Stop ‘us and them’ polarization, ODTÜ rector tells politicians
ODTÜ Rector Ahmet Acar delivers a speech during the inauguration ceremony for the new academic year, which took place Sept. 23 without the attendance of any politicians. AA photoMiddle East Technical University (ODTÜ) rector Ahmet Acar has called on politicians and opinion leaders to step up their role to lessen the polarization within society.
During the inauguration ceremony for the new academic year, which took place Sept. 23 without the attendance of any politicians, Acar said religious, sectarian and nationality-based diversions among the society puts mark on Turkey’s social and political life and the political leaders have the biggest responsibility to stop that.
“In order for us to be a majoritarian democratic society, first those in the power must avoid attempting to dominate all parts of the society. Rather they must be ready to open up space for different opinions and lifestyles,” he said.
According to the rector, the behavior of public actors is watched and received as a model by the majority of society, so their policies are key to stopping what Acar described as “you and us” segregation.
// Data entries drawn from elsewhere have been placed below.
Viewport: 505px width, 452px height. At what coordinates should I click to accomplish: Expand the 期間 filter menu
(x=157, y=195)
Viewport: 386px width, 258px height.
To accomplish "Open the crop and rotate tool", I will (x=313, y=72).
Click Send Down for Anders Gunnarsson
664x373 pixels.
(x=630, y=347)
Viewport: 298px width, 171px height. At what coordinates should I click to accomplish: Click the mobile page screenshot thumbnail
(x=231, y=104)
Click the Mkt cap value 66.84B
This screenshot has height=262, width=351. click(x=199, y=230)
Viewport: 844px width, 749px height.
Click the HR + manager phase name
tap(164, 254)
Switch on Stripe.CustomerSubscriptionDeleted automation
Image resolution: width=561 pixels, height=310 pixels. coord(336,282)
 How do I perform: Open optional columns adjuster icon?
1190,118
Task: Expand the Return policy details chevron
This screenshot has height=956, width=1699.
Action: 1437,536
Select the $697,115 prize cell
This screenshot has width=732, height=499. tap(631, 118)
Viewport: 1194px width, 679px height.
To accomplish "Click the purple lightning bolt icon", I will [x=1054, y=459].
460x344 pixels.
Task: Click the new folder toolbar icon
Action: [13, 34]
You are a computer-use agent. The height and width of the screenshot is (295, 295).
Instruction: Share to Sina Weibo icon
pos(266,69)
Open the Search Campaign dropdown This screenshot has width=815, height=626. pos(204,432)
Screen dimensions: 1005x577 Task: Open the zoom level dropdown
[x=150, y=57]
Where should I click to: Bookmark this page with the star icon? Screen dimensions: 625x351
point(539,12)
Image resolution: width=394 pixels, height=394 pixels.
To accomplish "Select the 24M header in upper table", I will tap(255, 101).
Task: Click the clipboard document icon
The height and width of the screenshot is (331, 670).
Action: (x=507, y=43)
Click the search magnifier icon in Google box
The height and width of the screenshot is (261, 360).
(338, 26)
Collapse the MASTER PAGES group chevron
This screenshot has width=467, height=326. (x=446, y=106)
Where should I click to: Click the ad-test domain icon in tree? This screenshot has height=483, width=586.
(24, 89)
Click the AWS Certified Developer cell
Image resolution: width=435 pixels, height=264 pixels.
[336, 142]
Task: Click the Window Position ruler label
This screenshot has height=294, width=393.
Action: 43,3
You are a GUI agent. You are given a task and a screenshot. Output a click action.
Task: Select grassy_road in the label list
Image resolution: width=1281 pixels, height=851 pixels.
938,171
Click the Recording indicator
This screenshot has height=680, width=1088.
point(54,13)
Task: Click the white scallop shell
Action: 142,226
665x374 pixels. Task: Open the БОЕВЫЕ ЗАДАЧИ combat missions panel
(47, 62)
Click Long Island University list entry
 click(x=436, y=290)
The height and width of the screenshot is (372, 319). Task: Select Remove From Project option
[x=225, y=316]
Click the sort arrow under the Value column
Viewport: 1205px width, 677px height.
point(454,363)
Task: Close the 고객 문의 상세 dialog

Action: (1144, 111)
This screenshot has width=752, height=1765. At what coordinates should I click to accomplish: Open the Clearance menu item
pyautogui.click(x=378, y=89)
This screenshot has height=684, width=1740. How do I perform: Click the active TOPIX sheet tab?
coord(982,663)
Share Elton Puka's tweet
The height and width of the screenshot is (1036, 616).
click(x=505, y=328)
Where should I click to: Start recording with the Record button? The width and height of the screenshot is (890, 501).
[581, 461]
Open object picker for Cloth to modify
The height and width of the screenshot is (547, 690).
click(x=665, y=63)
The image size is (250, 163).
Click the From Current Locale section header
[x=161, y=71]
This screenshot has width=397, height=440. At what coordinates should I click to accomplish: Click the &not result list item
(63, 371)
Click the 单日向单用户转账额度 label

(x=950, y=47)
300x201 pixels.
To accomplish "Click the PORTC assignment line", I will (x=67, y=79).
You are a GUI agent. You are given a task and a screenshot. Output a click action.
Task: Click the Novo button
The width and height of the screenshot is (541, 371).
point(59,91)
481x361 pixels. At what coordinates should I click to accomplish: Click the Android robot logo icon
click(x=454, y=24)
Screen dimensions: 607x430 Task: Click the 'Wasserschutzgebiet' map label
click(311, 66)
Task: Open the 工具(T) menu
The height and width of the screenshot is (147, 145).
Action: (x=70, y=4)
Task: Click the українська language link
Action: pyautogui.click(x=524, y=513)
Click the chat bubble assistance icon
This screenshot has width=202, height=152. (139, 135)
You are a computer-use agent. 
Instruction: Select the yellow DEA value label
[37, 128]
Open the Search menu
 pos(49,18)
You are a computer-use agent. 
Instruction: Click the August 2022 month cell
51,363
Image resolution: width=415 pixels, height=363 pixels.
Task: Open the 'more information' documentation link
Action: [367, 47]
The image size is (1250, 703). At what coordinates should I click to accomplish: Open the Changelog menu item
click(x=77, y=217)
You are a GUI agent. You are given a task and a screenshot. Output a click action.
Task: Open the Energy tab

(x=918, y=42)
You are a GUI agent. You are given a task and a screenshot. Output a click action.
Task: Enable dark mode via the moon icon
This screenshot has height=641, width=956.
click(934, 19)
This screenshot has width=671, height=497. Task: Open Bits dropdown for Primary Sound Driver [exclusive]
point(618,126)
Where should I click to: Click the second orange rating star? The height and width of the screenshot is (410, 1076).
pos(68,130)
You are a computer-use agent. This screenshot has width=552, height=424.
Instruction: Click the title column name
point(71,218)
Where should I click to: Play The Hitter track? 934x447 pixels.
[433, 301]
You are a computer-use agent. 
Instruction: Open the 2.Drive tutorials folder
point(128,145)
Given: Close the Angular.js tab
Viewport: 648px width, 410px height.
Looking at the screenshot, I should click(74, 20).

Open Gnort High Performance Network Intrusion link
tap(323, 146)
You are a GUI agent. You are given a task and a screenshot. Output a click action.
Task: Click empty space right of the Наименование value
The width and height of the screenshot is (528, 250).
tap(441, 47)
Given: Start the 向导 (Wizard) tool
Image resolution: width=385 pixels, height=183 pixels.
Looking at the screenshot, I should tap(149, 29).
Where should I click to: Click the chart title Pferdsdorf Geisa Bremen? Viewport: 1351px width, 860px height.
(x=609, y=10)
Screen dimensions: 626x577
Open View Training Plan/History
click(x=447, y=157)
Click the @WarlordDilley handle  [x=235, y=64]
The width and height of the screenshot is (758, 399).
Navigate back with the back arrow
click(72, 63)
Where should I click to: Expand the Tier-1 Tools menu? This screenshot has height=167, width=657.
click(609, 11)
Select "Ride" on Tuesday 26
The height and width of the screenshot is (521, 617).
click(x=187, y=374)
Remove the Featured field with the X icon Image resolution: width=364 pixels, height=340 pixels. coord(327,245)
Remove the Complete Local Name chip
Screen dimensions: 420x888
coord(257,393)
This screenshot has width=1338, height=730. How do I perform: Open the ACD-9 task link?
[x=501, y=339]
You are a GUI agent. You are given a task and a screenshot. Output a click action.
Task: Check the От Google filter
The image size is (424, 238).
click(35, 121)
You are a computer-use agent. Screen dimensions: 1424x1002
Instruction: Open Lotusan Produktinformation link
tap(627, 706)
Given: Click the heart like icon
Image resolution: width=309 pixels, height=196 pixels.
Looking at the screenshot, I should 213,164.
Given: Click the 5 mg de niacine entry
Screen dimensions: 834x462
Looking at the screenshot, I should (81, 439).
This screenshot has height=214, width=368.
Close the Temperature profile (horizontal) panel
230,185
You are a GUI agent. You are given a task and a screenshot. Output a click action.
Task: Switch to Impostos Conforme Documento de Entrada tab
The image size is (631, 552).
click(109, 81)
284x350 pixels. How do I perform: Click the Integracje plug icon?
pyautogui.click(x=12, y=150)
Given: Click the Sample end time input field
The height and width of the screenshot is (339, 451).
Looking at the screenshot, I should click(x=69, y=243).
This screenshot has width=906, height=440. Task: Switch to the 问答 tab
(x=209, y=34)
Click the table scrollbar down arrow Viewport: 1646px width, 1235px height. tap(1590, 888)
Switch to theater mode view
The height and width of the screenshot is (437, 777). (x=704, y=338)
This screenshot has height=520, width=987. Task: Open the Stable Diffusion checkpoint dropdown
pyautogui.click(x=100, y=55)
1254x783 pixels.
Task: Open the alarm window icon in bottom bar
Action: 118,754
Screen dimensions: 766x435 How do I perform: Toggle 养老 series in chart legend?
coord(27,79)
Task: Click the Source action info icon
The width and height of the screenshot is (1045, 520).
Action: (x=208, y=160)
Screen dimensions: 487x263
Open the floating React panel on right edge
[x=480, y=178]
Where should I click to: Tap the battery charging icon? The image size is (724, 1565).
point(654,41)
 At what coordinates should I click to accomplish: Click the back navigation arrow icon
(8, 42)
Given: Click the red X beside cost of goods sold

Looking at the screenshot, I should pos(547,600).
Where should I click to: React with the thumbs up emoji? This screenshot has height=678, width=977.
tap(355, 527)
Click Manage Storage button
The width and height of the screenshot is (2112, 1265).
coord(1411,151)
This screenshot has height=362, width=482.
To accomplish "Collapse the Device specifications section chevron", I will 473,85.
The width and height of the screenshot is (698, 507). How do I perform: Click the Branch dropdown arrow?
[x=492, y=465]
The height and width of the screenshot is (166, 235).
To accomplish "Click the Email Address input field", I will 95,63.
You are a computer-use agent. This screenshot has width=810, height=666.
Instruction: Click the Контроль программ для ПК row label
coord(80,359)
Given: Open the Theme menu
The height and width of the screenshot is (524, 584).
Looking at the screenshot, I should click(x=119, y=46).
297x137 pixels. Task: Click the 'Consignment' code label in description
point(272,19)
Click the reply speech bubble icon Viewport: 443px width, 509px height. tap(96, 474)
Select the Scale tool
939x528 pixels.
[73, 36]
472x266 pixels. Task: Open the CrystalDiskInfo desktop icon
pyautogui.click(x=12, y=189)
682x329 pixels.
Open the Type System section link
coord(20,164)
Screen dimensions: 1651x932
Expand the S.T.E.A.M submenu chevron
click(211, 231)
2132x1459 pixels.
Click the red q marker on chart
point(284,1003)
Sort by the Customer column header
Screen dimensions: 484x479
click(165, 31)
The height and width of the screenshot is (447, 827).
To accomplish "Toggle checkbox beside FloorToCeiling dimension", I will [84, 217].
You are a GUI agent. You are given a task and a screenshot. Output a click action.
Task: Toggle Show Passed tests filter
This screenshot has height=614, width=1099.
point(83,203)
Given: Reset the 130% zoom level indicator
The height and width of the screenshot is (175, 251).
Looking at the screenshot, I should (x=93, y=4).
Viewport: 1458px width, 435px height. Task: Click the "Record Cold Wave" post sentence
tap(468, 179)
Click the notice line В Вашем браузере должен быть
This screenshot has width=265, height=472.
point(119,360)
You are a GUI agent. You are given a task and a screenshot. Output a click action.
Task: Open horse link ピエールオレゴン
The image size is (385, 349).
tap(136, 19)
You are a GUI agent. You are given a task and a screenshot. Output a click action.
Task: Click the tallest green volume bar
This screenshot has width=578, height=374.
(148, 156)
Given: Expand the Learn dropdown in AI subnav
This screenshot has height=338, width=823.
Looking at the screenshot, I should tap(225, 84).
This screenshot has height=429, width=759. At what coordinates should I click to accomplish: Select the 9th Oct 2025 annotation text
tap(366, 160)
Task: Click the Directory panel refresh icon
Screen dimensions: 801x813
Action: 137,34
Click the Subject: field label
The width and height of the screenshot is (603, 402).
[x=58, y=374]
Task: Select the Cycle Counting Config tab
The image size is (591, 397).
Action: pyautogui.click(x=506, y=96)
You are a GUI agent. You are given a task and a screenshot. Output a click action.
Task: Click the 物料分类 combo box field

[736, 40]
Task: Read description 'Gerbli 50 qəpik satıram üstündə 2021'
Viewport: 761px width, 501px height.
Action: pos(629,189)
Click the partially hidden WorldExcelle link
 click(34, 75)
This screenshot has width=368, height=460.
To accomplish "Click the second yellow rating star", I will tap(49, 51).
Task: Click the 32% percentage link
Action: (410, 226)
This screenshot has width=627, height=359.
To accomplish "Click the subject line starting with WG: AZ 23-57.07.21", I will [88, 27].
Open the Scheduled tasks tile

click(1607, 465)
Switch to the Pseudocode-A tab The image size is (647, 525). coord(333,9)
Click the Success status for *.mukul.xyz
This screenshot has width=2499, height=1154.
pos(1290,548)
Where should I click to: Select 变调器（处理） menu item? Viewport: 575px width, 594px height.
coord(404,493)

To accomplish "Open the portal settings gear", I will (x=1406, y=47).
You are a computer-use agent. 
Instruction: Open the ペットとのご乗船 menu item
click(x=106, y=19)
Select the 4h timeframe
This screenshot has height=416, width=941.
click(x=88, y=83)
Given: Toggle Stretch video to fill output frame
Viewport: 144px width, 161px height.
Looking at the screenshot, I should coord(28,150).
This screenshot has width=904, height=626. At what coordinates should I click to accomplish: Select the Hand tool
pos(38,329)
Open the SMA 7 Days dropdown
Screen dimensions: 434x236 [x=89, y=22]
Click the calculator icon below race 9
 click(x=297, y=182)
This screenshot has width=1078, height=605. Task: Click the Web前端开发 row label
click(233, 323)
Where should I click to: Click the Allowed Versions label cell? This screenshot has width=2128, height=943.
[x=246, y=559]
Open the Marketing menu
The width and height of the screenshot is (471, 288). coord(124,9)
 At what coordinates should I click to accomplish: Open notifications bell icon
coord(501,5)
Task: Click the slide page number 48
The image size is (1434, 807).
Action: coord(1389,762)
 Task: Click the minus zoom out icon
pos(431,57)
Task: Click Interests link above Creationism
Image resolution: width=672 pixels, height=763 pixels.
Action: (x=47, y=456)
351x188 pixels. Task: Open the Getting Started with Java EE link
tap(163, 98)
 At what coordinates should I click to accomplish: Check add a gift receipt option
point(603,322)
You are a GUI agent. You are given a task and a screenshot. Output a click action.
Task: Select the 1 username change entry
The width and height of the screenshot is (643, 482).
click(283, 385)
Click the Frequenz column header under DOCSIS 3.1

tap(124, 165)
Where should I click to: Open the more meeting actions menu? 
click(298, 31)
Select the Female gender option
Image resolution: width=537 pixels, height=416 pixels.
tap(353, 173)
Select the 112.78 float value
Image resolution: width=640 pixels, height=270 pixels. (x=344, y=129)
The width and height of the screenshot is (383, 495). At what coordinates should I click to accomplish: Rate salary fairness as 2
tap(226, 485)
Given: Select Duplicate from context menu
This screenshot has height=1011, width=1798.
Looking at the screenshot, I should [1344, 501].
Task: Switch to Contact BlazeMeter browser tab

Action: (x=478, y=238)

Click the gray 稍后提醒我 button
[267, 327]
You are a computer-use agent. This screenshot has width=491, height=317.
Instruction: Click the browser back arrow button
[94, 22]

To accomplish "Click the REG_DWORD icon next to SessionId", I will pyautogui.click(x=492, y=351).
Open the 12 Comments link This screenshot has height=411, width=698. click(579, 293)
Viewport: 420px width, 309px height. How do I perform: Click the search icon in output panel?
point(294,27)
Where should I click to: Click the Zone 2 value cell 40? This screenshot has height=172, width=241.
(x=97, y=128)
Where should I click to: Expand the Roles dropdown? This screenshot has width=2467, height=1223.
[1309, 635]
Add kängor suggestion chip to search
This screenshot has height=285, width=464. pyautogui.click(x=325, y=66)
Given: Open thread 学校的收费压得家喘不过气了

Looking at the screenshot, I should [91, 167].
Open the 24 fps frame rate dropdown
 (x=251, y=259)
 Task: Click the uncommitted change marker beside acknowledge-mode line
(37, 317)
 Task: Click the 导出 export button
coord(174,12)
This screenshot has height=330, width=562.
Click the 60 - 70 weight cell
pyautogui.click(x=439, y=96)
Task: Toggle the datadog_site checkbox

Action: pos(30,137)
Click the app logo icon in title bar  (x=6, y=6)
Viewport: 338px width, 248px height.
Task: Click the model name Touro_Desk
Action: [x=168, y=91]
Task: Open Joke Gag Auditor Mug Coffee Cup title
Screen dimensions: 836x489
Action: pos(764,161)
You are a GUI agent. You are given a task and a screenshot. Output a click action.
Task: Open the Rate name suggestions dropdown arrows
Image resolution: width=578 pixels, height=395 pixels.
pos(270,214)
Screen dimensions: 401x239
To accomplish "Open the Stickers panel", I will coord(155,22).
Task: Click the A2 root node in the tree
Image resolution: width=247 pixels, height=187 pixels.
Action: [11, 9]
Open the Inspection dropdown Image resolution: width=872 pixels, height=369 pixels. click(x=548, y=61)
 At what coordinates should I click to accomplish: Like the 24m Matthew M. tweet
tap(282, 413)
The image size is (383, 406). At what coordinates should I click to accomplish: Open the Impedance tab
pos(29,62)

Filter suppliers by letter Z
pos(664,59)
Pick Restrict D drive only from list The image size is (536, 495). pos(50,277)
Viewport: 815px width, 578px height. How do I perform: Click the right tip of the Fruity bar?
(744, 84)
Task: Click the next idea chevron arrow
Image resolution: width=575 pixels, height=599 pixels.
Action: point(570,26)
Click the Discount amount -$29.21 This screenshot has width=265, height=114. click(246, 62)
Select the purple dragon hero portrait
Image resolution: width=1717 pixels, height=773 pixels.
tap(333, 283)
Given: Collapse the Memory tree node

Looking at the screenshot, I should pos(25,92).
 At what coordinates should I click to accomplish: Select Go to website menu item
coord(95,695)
ODTÜ has recently faced off against the government and the Ankara municipality over a planned road project crossing through the university campus and a recent protest by some students against another group on campus promoting Islamic scholar Fethullah Gülen’s movement.
The Ankara Municipality’s road project had caused huge indignation, leading the students to take action. Protesters opposing the construction of the road project that had foreseen the destruction of around 3,000 trees have staged protests in the campus as well as across the country for days.
“Different sections of society defending their unmet demands and seeking rights, protesting actions and organizations are all in the nature of democracy,” he said, while condemning the use of violent and bullying means, which “blocks the way to be a majoritarian democratic society.”
It’s also important for people and institutions authorized to implement laws to be trusted for not “taking sides” and state’s power will remain on legal and legitimate grounds, he highlighted.
Meanwhile, video footage showing a protestor shouting at a girl wearing the headscarf during the protests also sparked a heated debated as the incident was widely reported as a protest against the wearing of headscarves in universities. However the students who initiated the protest have said it was actually a demonstration against the activities of the Fetullah Gülen’s “Hizmet” movement on campus.
Touching upon that incident as well, Acar stated that the incident at issue had nothing to do with limiting headscarved students’ education rights. “We see that approaching these kinds of incidents with a grudge would increase the tension among society,” he said.
The rector said those who took sides sought symbols and concrete targets to identify the tensions they experienced and ODTÜ had been singled out to be turned into the focus of disputes during the recent incidents.